The fact is the country speaks more that 180 languages per the Ethnologue account of 2005.

In the fervor to purge the colonizers’ machinations – in the act of decolonializing as the purging of the evils of colonialization – the country chose to render as the Other the other languages of the country and entitled only one as the backbone of its national language.

“The othered Others have been muted, silenced, pushed to the margins, systemically peripheralized,” Agcaoili said.

He added “we have now epistemicide, linguicide, culturicide, lettericide, and historicide. And we have regarded these are natural because these have been effectively naturalized.”

The only way out of this unjust and unfair state-of-affairs is a critically conscious “postdecolonialization,” that act of questioning and criticizing what happened in that act of purging our consciousness from the vestiges of colonization.

He argued that the colonizer, in that uncritical act of building a nation or a nation-state, could be from within and the evil of colonization, that act of subjugating people, could come in a disguised, benevolent form.

I was troubled by that premise, and that trouble comes from my own recognition that, indeed, that iKalinga like myself have to be persuaded to speak a language from the center of power, Tagalog, that, by the force of institutions, agencies, and structures put together by the state, has been renamed, among others, as Pilipino, the old nomenclature as single-handedly proclaimed by an Education Secretary Jose Romero.

Romero’s reasoning was tactically wrong as it was a case of blanket manipulation.

He said that if Tagalog is renamed Pilipino, the other language groups of the country would no longer cry foul in the continuing and systemic deployment of Tagalog as a language foreign to a Negrense like him.

Romero, of course, was wrong.

And he was mistaken big time.

The Romero act, through an executive order, misled the people. Agcaoili said this was plain and simple machination.

The imposition, for instance, of the dialect of Paris after the French Revolution to account a fetishistic obsession of a “national language” had led to the marginalization of the other languages of an otherwise linguistically diverse country like France.

I think of these facts presented by Agcaoili, and I think of his formulation of “endogenous colonialization,” that colonization from within.

I think of those external colonizers that the people have driven away from the shores of the country—the Spaniards, the Americans, and the Japanese—and I think of James Fallows’ sense of a damaged culture, one that is applicable in the country.

But I think, too, of the systemic because it is institutionalized, colonization from within, with our learners in all levels forced to learn concepts and theories and skills in other languages other than their own.
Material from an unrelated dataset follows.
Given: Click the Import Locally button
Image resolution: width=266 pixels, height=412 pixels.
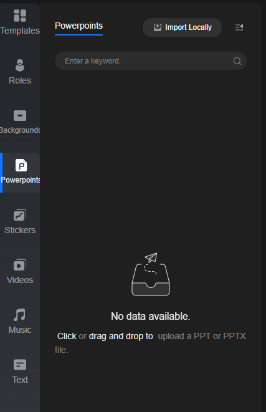Looking at the screenshot, I should 183,27.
We have gone past the “exogenous colonizers,” Agcaoili said.

“But we continue to be mesmerized by our colonizers from within, with all of us believing that only in having but one and only language could we begin to talk to each other.

Clearly, we have normalized that idea that countries need by one and only one language to make sense of their nation.

But this is all wrong.

Among the Ilokano people, for instance, they have fought their oppressors using both the languages of their colonizers and their own language, not the Tagalog language.

Isabelo delos Reyes, one of the ladino – proficient and accomplished — Ilokano writers and revolutionaries, plumbed the language of his people, Ilokano, as well as the language of the colonizers, Spanish.

I think of my fellow iKalinga.

I think of how we have all been deprived of our right to our language.

I think of the many children in our schools, children effectively made to parrot the languages of the school system, languages that are never their own nor their ancestors’.

I think of endogenous colonialization and the purging of our iKalinga mind.

I think of the “postdelonialization” as a strategy to perhaps effect the beginning of our systemic act of reclaiming sense of self.

Perhaps this is one of the ways to our redemption as a people.

(Cynthia Addawan is a public-school teacher from Tabuk City, Kalinga. She received her master’s in education and has begun to work for her doctor’s degree in development education. She is interested in her people’s language and culture and on the issue of sustainability and the indigenous peoples.)